- Queen Ti Memenne in the 1920s

Queen of La Gonâve
- Reign: c. 1920s
- Co-monarch: Faustin II (1926–1929)
- Born: La Gonâve, Haiti
- Died: La Gonâve, Haiti
- Religion: Haitian Vodou

= Ti Memenne of La Gonâve =

Haitian tribal queen

Queen Ti Memenne of La Gonâve (also written as Timemenne; 19th-century - fl. 1929) was the tribal ruler of La Gonâve, a Haitian island located west of Hispaniola in the Gulf of Gonâve, between sometime before 1926 and until at least 1929. While her reign was not officially recognized by the republican government of Haiti during American occupation, she maintained political, economic, spiritual, and social leadership of the island.

Arrested by the Garde d'Haïti for being a practitioner of Vodou, she was shown compassion by Faustin E. Wirkus, an American military officer who assisted in her release. She later proclaimed Wirkus to be the reincarnation of former Haitian Emperor Faustin Soulouque and crowned him as a co-ruler over La Gonâve.

== Biography ==
Ti Memenne was a leading figure over a group of matriarchal societies, dominating social and economic affairs on La Gonâve. Her reign over La Gonâve was not officially recognized by the republican government, which had abolished the monarchy and nobility in Haiti. Despite this, she was viewed by the other native people of the island as their political and spiritual leader.

As a young woman, Ti Memenne was captured by American military officials during the United States occupation of Haiti and charged with "trivial voodoo offenses." She received aid from Faustin E. Wirkus, an American sergeant serving in the Garde d'Haiti who had been stationed on La Gonâve. Wirkus sent her to Port-au-Prince with a recommendation for lenient treatment. For the next year Ti Memenne built a friendship with Wirkus, who advised her on governmental and civil matters.

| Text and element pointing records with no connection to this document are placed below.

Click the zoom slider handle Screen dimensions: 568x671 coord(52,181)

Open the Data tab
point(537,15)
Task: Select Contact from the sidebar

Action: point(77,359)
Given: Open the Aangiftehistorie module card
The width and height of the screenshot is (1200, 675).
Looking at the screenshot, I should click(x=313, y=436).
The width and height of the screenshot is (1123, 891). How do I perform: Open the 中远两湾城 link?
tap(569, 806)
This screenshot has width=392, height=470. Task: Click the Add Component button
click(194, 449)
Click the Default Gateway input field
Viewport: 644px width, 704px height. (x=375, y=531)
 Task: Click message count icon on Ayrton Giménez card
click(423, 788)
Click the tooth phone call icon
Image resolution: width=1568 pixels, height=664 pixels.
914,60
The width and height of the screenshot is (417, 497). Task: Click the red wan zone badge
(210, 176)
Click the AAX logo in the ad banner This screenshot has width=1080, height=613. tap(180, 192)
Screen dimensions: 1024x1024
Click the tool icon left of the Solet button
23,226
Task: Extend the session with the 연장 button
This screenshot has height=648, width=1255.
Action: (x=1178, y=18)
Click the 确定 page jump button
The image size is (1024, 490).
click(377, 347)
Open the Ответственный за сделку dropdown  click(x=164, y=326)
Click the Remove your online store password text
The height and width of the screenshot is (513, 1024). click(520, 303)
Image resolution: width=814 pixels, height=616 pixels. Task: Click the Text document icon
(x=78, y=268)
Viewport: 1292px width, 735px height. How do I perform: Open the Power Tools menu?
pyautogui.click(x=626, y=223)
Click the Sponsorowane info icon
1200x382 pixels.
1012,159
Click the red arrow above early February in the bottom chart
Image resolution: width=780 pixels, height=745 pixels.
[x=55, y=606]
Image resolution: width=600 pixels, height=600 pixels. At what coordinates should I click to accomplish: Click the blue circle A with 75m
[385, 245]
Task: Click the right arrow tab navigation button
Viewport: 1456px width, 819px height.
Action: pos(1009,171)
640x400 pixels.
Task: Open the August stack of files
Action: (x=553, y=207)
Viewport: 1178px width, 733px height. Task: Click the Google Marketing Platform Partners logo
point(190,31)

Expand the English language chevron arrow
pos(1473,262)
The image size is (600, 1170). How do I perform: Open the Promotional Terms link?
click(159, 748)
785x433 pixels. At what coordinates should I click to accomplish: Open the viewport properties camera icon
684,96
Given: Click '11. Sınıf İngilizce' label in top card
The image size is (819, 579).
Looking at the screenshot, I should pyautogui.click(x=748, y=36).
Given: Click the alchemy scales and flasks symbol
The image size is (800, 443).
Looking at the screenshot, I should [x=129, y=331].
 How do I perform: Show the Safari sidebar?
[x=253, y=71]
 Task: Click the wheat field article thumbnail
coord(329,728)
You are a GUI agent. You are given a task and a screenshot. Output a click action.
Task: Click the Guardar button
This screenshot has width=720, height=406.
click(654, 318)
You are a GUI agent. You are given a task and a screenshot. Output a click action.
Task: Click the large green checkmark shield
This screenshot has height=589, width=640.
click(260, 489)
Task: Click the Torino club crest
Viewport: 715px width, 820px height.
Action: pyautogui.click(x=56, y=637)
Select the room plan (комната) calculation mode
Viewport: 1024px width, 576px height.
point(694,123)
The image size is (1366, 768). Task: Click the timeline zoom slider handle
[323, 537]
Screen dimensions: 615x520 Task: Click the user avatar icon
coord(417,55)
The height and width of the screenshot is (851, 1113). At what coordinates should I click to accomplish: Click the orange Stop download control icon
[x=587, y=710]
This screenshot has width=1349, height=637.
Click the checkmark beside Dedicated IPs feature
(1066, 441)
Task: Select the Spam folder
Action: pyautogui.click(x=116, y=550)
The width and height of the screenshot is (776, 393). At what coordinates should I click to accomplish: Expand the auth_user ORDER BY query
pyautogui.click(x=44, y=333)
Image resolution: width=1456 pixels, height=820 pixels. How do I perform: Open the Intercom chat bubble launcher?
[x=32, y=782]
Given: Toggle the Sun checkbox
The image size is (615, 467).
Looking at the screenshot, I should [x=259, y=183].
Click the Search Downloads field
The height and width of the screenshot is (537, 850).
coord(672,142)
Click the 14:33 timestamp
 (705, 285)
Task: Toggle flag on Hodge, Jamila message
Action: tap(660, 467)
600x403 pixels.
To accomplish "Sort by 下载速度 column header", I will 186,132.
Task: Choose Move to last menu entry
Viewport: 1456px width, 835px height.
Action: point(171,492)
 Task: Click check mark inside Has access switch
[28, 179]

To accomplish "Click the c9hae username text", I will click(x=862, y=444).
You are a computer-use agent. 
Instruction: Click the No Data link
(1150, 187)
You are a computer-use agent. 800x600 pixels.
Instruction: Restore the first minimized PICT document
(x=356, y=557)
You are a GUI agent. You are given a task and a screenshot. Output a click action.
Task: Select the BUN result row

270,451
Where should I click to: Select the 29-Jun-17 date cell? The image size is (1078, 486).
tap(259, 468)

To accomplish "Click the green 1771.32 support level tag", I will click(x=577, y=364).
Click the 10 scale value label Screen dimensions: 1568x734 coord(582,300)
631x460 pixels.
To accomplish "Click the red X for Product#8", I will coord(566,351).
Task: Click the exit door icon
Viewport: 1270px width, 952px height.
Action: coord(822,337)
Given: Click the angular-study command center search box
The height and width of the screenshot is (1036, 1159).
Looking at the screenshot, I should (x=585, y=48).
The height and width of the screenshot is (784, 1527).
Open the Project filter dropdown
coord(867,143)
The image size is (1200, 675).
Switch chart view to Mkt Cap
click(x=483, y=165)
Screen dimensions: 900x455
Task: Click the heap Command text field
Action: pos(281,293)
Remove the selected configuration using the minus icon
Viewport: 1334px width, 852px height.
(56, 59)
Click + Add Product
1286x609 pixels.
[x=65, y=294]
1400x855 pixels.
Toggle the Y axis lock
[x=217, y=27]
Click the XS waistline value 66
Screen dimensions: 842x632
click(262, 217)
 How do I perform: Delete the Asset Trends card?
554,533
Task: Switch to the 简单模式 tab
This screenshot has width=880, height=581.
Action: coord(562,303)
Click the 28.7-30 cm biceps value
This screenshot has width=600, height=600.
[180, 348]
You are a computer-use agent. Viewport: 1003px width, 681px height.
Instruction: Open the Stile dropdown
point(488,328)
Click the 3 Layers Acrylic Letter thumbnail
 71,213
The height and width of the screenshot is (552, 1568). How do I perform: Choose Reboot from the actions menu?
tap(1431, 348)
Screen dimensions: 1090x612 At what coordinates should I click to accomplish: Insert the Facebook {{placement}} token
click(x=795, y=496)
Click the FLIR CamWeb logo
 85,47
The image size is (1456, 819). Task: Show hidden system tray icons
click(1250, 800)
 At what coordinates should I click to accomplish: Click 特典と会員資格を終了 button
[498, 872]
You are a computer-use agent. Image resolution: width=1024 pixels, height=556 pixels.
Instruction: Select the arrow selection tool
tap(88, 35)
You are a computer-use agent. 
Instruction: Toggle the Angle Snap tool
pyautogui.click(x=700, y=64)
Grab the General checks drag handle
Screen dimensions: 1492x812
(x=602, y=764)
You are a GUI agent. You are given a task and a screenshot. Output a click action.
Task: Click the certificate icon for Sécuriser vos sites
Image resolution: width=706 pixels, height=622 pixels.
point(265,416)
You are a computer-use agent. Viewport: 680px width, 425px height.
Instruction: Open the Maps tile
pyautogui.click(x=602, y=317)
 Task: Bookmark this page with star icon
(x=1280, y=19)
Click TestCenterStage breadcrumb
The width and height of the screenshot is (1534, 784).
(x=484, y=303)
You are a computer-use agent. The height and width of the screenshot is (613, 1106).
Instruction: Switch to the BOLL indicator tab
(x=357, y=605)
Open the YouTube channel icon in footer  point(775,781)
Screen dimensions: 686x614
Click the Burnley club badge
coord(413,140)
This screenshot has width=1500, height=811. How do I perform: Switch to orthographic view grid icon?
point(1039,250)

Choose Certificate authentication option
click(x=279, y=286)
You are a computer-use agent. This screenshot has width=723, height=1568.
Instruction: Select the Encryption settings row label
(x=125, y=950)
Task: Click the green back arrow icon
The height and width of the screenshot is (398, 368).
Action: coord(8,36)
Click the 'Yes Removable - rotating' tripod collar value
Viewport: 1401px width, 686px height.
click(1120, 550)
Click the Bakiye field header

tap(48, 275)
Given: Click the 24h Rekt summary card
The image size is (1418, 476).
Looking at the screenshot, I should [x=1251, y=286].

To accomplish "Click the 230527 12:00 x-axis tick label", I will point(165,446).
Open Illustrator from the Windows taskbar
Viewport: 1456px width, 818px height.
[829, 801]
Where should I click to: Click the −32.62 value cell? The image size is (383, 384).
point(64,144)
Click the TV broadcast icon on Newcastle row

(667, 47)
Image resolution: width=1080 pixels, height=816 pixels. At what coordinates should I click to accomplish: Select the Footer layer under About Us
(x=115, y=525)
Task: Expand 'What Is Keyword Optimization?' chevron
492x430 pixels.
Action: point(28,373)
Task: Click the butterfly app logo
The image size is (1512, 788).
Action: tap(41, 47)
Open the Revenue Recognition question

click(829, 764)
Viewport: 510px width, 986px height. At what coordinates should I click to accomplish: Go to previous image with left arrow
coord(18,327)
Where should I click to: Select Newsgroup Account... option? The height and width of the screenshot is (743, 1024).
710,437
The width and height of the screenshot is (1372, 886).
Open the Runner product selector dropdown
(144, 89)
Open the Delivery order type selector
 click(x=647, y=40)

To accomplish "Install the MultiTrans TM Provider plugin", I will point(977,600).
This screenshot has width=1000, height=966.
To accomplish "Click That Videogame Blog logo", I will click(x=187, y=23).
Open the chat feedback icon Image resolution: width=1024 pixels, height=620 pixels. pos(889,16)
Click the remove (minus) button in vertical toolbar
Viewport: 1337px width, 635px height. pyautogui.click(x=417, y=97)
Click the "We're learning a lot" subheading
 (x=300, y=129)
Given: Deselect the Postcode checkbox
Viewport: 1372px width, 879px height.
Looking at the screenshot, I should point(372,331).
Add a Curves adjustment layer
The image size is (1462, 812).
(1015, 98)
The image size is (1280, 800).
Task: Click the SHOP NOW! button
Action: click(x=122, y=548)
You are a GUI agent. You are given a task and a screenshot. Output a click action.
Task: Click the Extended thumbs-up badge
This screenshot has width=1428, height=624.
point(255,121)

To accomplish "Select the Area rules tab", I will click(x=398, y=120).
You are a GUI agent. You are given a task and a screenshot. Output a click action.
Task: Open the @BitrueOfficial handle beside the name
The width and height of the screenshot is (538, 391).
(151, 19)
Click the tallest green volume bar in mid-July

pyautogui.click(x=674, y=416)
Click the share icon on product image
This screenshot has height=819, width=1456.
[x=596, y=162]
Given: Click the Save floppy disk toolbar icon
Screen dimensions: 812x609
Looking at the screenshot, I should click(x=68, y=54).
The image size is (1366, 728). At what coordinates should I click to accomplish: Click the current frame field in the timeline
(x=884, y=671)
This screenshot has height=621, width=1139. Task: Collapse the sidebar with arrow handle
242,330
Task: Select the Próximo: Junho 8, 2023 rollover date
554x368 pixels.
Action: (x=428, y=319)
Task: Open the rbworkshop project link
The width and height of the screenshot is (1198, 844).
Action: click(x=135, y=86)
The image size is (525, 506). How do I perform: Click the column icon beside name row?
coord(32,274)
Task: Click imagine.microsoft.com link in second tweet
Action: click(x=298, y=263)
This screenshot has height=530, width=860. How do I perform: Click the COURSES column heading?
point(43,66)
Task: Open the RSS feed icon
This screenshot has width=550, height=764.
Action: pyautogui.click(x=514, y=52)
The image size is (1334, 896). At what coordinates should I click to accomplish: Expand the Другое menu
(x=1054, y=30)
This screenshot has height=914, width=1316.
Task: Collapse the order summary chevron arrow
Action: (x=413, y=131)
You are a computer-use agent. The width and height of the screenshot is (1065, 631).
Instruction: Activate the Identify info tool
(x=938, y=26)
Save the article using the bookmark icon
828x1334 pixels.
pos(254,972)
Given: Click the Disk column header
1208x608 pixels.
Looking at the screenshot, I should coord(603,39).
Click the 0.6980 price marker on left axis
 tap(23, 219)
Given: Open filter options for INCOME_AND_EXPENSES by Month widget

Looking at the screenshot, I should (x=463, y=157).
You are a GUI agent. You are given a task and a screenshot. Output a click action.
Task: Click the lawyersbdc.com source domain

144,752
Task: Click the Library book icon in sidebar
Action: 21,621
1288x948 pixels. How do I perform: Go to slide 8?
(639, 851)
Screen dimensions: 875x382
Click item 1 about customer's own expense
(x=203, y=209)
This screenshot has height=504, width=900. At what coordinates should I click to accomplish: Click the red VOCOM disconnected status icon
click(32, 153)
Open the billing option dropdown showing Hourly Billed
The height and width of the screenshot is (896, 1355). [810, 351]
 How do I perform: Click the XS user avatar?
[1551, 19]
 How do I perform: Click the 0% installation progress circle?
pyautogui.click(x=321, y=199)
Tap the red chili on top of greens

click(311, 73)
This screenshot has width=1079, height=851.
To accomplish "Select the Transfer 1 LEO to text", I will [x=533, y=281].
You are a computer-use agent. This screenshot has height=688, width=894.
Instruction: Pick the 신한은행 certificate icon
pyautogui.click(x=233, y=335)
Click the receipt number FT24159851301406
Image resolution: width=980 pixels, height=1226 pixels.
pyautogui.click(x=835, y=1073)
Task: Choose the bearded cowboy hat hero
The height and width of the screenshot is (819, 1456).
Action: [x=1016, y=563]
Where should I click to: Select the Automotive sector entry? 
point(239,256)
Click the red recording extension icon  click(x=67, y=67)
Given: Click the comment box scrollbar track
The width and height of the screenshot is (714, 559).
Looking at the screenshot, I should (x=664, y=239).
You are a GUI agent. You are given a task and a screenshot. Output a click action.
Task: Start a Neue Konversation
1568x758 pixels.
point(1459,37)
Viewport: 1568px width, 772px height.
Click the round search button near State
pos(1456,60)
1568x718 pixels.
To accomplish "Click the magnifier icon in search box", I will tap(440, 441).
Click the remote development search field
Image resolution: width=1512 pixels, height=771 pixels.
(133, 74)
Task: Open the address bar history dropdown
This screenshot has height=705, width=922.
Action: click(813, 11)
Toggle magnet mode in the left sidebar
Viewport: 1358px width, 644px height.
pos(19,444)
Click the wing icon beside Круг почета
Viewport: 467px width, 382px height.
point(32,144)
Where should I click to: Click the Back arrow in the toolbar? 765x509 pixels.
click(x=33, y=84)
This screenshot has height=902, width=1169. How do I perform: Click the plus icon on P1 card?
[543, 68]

Due to his help, and because he shared a name with the former Haitian emperor Faustin I, she and her people proclaimed Wirkus to be Faustin II in a Vodou ritual, allowing him to co-rule over La Gonâve with her for three years (1926–1929). She reportedly believed Wirkus to be Faustin I's reincarnation.

Queen Ti Memenne died some time after Wirkus left La Gonâve in 1929, and the government of Haiti assumed control of La Gonâve, which abruptly ended the monarchy.

== In popular culture ==
Ti Memenne is remembered in William Seabrook's 1929 novel The Magic Island and Wirkus' memoir The White King of La Gonave: The True Story of the Sergeant of Marines Who Was Crowned King on a Voodoo Island.